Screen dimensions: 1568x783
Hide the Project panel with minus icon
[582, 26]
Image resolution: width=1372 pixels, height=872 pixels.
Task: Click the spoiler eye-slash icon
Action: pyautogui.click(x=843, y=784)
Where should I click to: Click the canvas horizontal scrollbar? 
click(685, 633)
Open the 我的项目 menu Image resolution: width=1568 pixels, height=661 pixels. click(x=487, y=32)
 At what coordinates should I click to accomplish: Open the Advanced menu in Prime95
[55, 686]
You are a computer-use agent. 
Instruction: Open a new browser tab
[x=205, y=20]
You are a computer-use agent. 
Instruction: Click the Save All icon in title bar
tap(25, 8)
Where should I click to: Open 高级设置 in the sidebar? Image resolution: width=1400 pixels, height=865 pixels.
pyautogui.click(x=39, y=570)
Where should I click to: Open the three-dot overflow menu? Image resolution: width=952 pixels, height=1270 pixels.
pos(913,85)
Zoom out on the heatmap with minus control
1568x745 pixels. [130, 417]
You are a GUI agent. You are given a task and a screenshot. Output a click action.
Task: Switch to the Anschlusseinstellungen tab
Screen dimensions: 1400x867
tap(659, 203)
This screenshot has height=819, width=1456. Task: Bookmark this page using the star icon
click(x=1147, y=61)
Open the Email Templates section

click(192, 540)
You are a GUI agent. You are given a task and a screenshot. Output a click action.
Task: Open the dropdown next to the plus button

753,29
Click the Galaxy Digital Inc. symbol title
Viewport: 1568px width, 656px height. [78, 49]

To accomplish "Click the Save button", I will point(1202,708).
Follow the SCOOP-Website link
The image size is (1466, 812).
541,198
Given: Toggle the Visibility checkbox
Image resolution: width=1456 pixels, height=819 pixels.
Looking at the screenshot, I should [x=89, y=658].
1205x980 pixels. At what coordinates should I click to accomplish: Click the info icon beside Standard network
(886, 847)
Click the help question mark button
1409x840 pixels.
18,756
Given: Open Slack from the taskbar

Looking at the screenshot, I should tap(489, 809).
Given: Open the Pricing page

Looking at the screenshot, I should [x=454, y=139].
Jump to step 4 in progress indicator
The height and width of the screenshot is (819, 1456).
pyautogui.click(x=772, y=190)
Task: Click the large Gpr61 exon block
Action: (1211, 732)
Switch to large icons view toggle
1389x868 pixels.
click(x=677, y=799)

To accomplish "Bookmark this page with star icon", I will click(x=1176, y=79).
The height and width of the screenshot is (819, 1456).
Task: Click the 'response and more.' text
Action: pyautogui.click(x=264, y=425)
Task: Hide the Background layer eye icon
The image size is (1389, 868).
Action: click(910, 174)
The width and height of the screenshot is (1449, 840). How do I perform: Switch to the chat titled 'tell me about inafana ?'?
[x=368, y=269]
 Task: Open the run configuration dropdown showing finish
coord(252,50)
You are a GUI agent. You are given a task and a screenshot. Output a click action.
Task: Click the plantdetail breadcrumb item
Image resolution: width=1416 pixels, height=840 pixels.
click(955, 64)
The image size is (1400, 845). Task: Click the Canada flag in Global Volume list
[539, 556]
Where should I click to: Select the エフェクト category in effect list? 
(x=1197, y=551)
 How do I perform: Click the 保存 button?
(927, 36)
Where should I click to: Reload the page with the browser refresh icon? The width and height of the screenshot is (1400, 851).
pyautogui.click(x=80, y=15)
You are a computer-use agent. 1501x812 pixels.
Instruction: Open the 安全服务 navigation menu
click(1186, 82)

AIM OF THE EXERCISE: Once the line with "Task: Open the run" is found, transcribe it and each line after it through the final line of the entries, exactly and only.

ANSWER SPACE:
 Task: Open the run configuration dropdown showing finish
coord(252,50)
You are a GUI agent. You are given a task and a screenshot. Output a click action.
Task: Click the plantdetail breadcrumb item
Image resolution: width=1416 pixels, height=840 pixels.
click(955, 64)
The image size is (1400, 845). Task: Click the Canada flag in Global Volume list
[539, 556]
Where should I click to: Select the エフェクト category in effect list? 
(x=1197, y=551)
 How do I perform: Click the 保存 button?
(927, 36)
Where should I click to: Reload the page with the browser refresh icon? The width and height of the screenshot is (1400, 851).
pyautogui.click(x=80, y=15)
You are a computer-use agent. 1501x812 pixels.
Instruction: Open the 安全服务 navigation menu
click(1186, 82)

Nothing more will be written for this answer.